Ich möchte – durchaus mit Bezug auf das heutige Evangelium – aber noch einmal einen Aspekt des zu Ende gegangenen Pontifikats beleuchten: Ohne Zweifel wird Franziskus als Papst in Erinnerung bleiben, der die pastorale Sorge um das Wohlergehen der Menschen und um ihre volle Entfaltung in Freiheit, Liebe und Verantwortung als zentralen Sinn und Zweck kirchlichen Handelns verankert sehen wollte. Bis zuletzt blieb der „Papst vom Rande der Welt“ seiner ursprünglichen Berufung zum Seelsorger treu – quasi ein „Weltpfarrer“. Andere kirchliche Handlungsfelder wie die Bewahrung der Tradition oder der Reinheit der kirchlichen Glaubens- und Sittenlehre bedeuteten ihm weniger und trugen für ihn bestenfalls instrumentellen Charakter: Wo sie dem pastoralen Kernzweck der Kirche, also dem guten Leben der Menschen in Liebe und Verantwortung nicht dienten oder gar hinderlich waren, sprach er ihnen die Berechtigung ab.
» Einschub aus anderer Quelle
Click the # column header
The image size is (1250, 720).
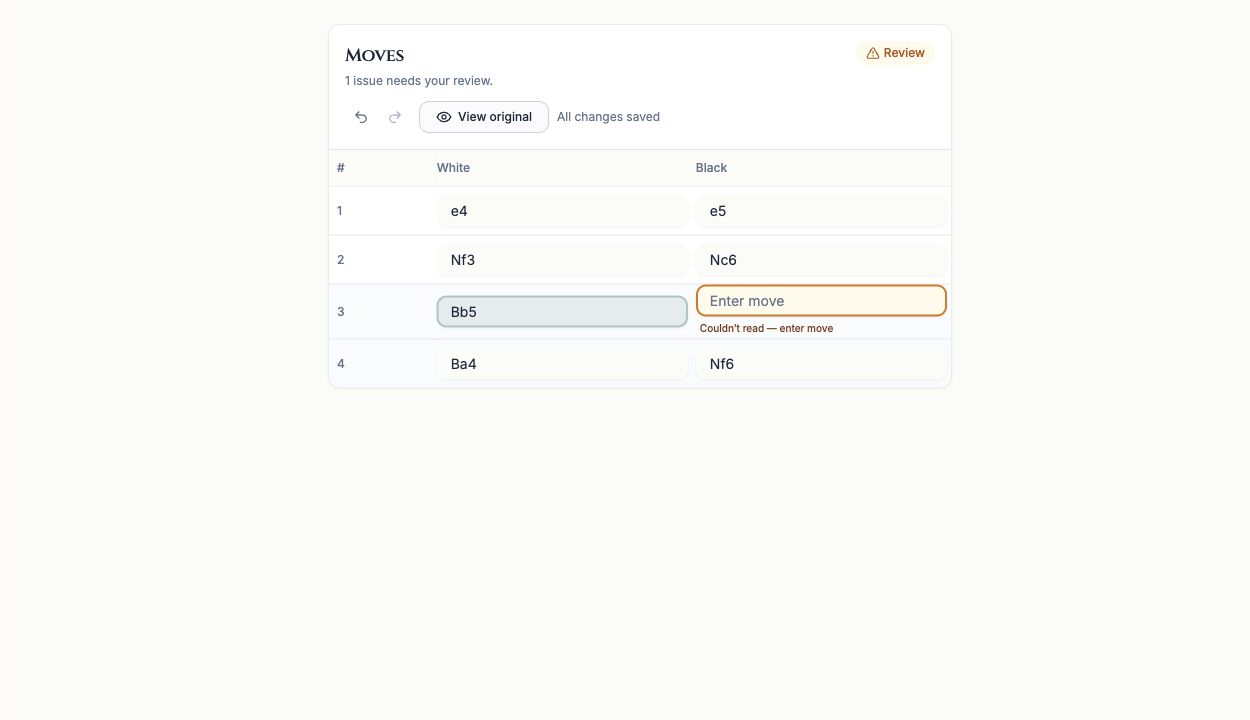(341, 168)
Das hat manchen klerikalen Führungsfiguren so gar nicht gepasst und sie häufig irritiert. Mit Blick auf das heutige Evangelium gehören diese zur Fraktion jener, die gerne an der Titulierung des Apostels Thomas als „ungläubig“ festhalten aufgrund seiner Zweifel und Skepsis und die den Zweifel gar den „gefährlichsten Feind des Glaubens und der Liebe“ nennen, wie ich in einem Kommentar zum heutigen Evangelium lesen konnte. Christlicher Glaube bedeutet ihnen v.a. krampfhaftes Festhalten an einer Summe von kirchlichen Lehrsätzen und Liebe die nicht minder penible Befolgung der kirchlichen Morallehren. Aber ging es Jesus wirklich darum? Zeichnet das heutige Osterevangelium nicht ein ganz anderes Bild – jenseits aller Kategorisierungen in „gläubig“ und „ungläubig“?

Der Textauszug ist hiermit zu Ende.